Fortunately, nowadays building small robotics ground vehicle is not that difficult. However, it might not be easy for beginners to figure out how to put everything together. This series of articles address exactly this problem. After building our 3D-printed Veterobot vehicle we have learned a lot and decide to make the new one taking in account our previous experience. We provide the guide through the complete process of building small (420mm x 297mm DIN A3 page size) robust ground vehicle. Having hobby makers as our target audience we select the set of technologies and components which are maker- and budget-friendly (like 3D-printing, Raspberry Pi, Python, etc.). All the CAD models, schematics and software is open-source and available on GitHub. Articles in this series will cover three  main topics: mechanics, electronics and software.This article is about mechanics.

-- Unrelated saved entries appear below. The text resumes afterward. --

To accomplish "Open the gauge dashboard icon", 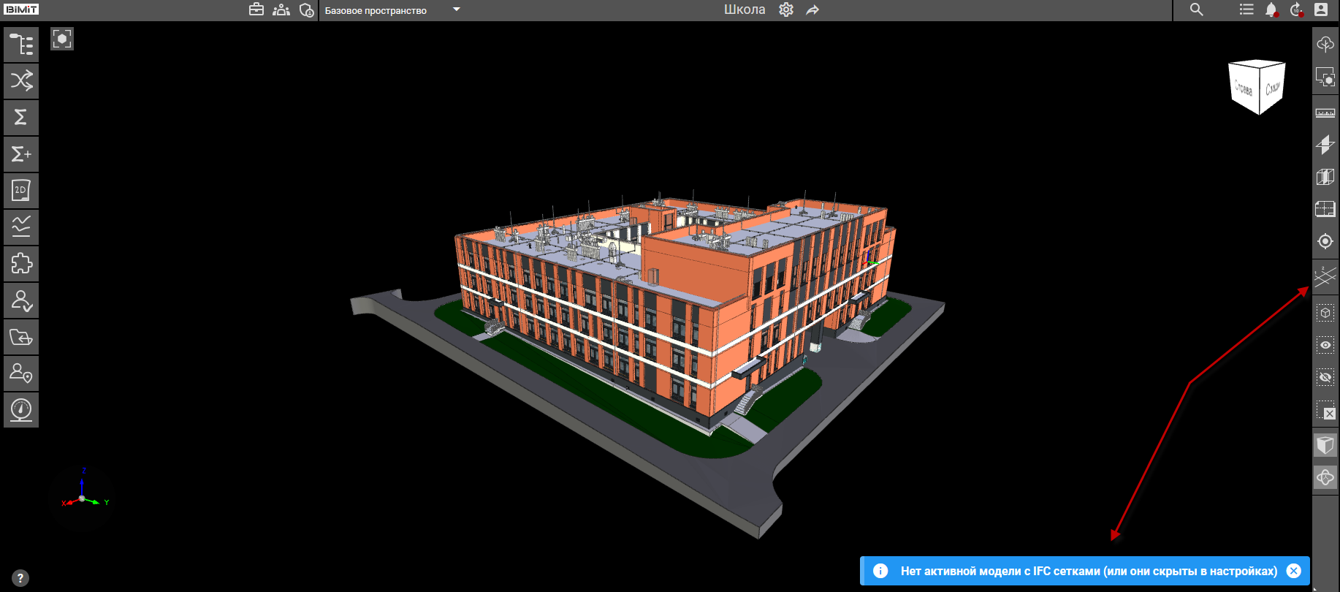I will pyautogui.click(x=21, y=410).
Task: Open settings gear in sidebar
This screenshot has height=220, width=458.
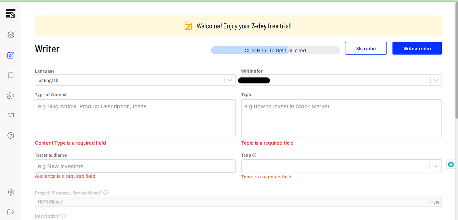Action: [x=11, y=192]
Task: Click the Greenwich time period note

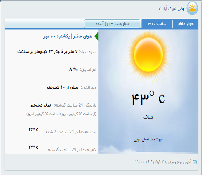Action: 61,114
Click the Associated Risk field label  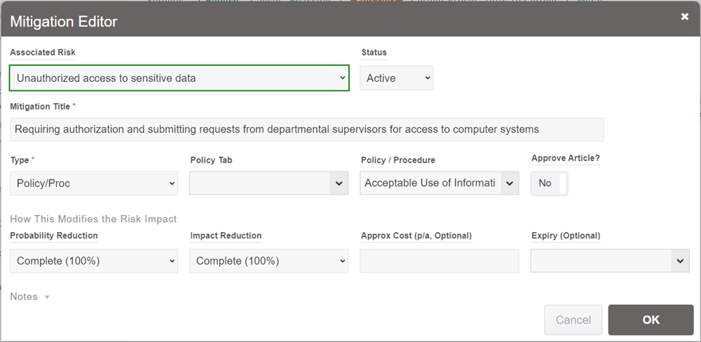click(x=43, y=53)
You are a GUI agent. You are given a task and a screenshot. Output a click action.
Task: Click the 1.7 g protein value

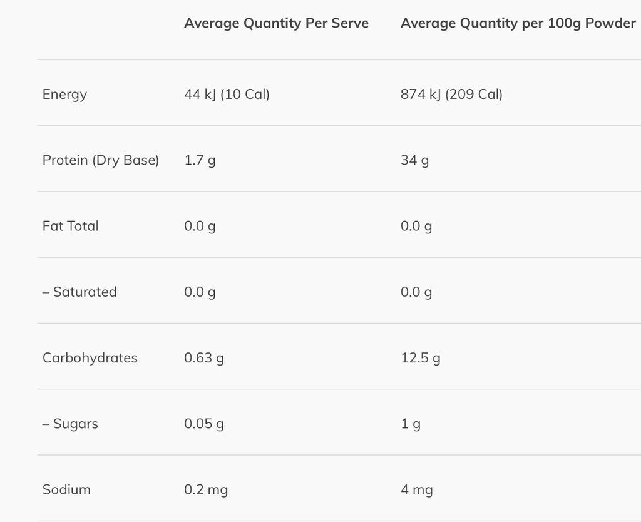[200, 160]
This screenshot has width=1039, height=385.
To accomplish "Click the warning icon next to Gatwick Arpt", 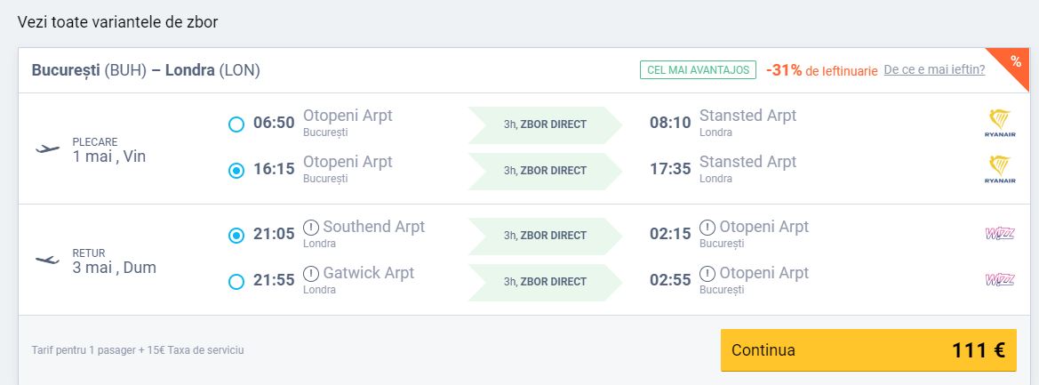I will point(311,274).
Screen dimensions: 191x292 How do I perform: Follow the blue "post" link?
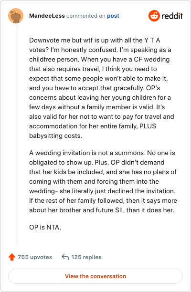113,16
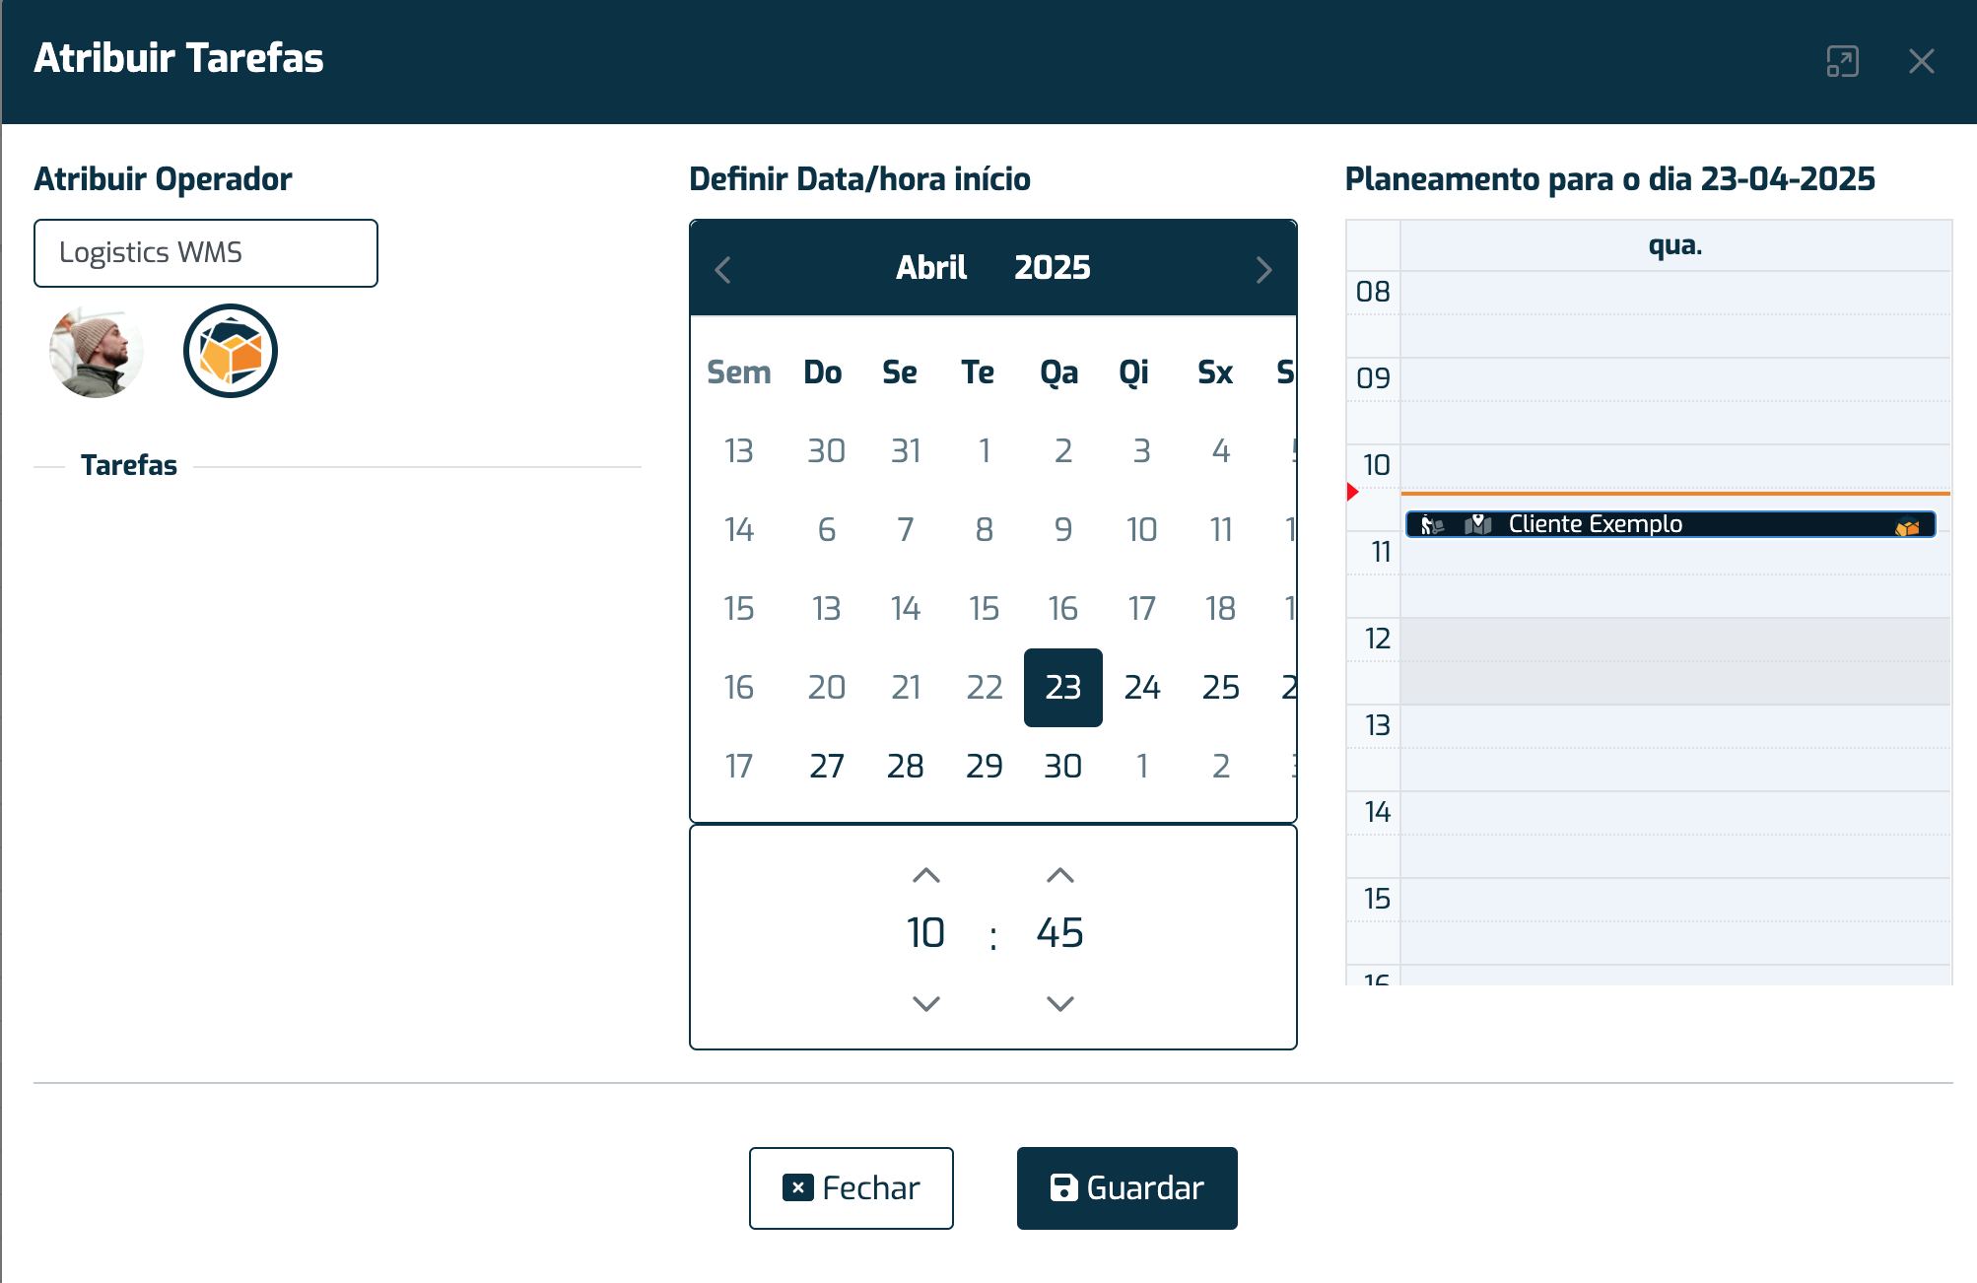
Task: Select the bearded operator avatar photo
Action: tap(97, 352)
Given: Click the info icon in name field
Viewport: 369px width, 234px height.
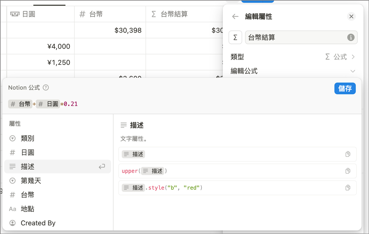Looking at the screenshot, I should [x=351, y=37].
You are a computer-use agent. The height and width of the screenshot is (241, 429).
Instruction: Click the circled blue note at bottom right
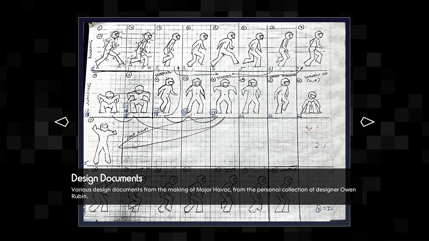pos(324,210)
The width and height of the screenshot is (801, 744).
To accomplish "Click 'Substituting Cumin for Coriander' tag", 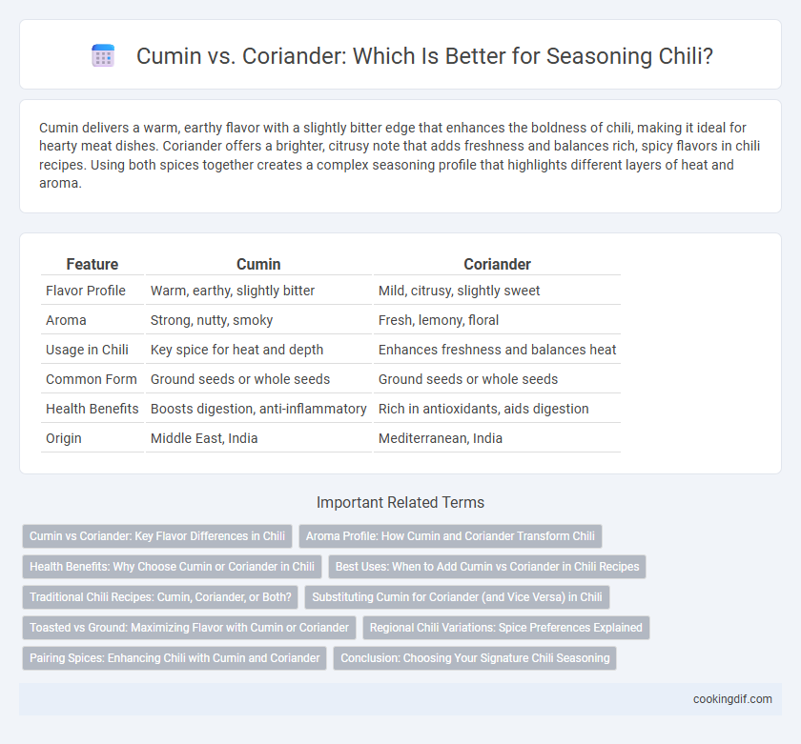I will pyautogui.click(x=457, y=597).
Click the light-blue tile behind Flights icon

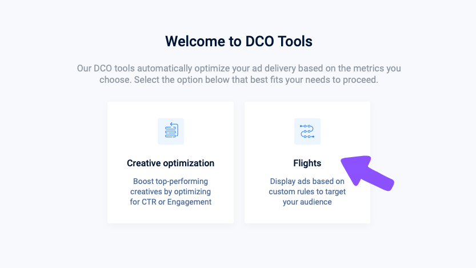pyautogui.click(x=307, y=131)
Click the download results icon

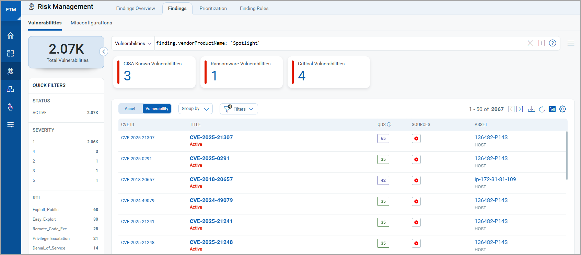[x=531, y=109]
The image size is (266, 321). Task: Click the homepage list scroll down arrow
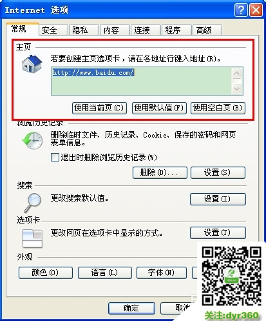(236, 88)
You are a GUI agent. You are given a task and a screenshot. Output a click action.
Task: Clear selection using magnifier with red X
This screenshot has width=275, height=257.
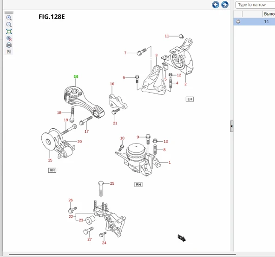pos(9,38)
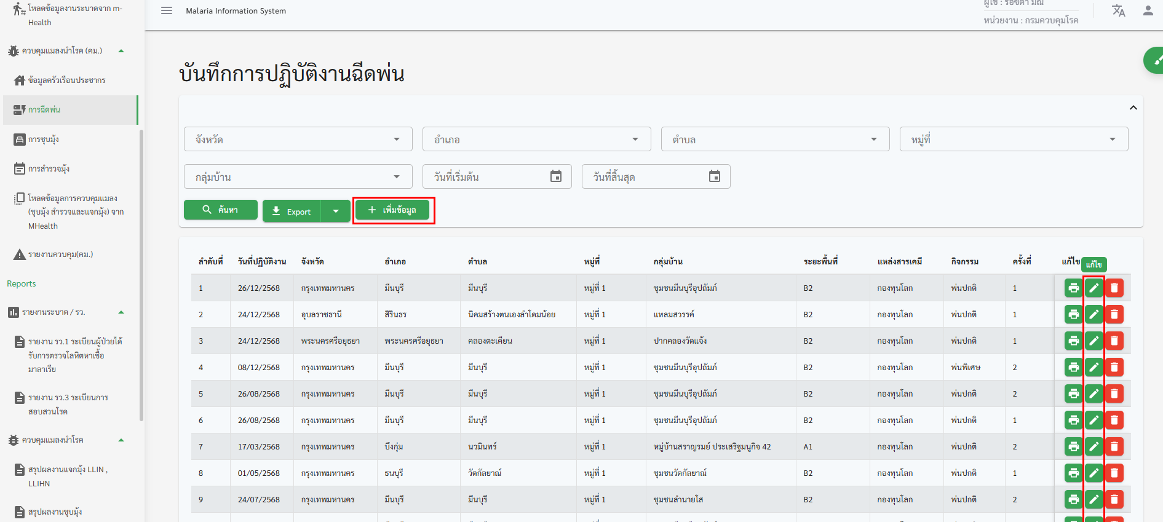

In general, it is a good idea to think thoroughly before you start doing something. Building mechanical parts is not an exception. Fortunately, open-source community offers more or less usable CAD tools which can help by mechanical design. Since we are using Linux, there are basically two choices - OpenSCAD and FreeCAD. Both of them are not perfect. OpenSCAD becoming extremely slow in visualization if models are of moderate complexity. It also does not easily support some useful features like for example filets and chamfers. There is also no support for constraints. FreeCAD in turn is feature rich but extremely buggy and lack some nice parametric modeling features offered by OpenSCAD. Latest stable FreeCAD version (0.15 at the time of writing) is more stable but still buggy enough to make me pulling out my hairs several times. I was switching several times between OpenSCAD and FreeCAD driven by lack of features and performance problems of OpenSCAD and annoying bugs of FreeCAD. For this particular vehicle we decide to stick with OpenSCAD.
Mechanics designed in OpenSCAD. Semi-transparent rectangle is DIN A3 size for reference.
While thinking about mechanical design, there are two main questions to answer: a) how to steer, and b) how to propel the vehicle.


In hobby domain there are two popular solutions. The first one is car-like steering where front wheels could be rotated around vertical axis.
Car-style steering
The second one is so called differential steering where wheels or tracks on the left and right side of the vehicle can rotate with different speed to steer the vehicle.
Differential steering
Since the car-like steering requires slightly more complicated mechanics, we decide here to use the differential steering.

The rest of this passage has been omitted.